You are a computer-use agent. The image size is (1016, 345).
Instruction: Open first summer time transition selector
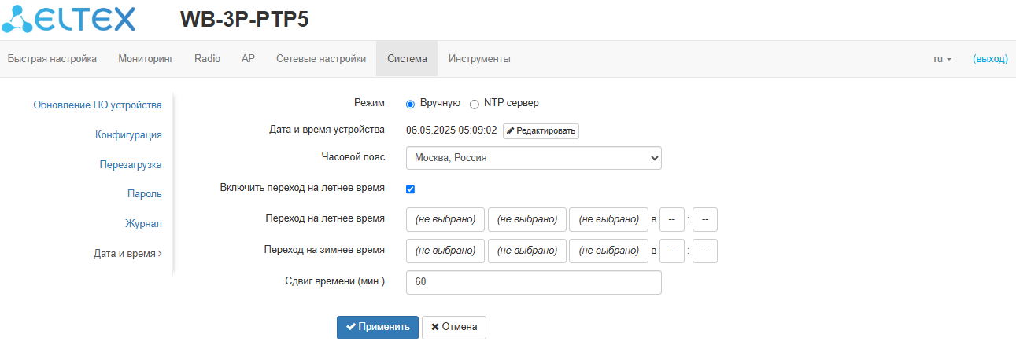445,219
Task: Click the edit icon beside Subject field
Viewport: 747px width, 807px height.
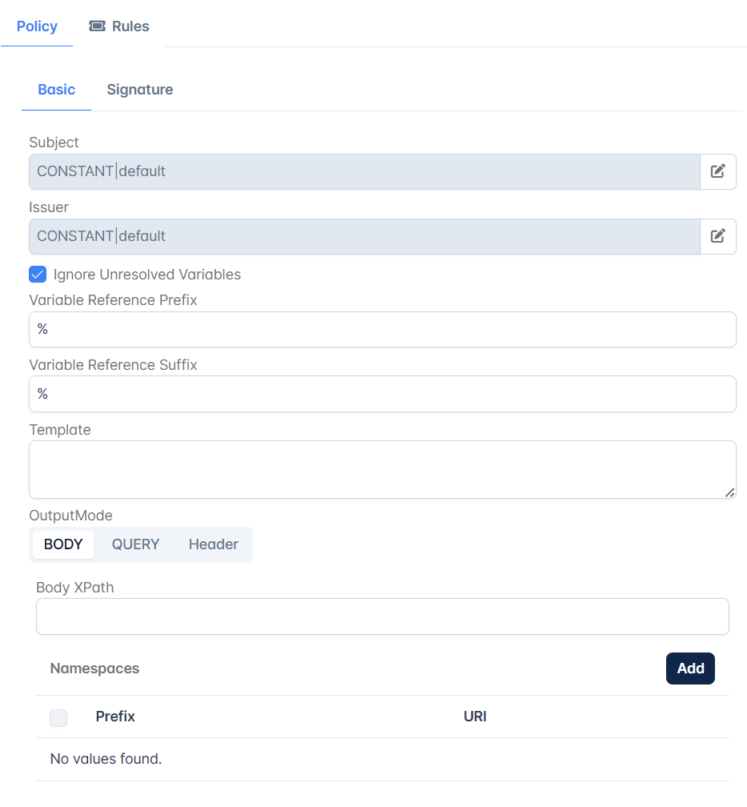Action: (x=718, y=171)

────────────────

**Activity:**
Once the pictures have been removed, reproduce each line of the material above exactly.

**Your response:**
You are a computer-use agent. The image size is (1016, 345).
Instruction: Open first summer time transition selector
445,219
Task: Click the edit icon beside Subject field
Viewport: 747px width, 807px height.
Action: (x=718, y=171)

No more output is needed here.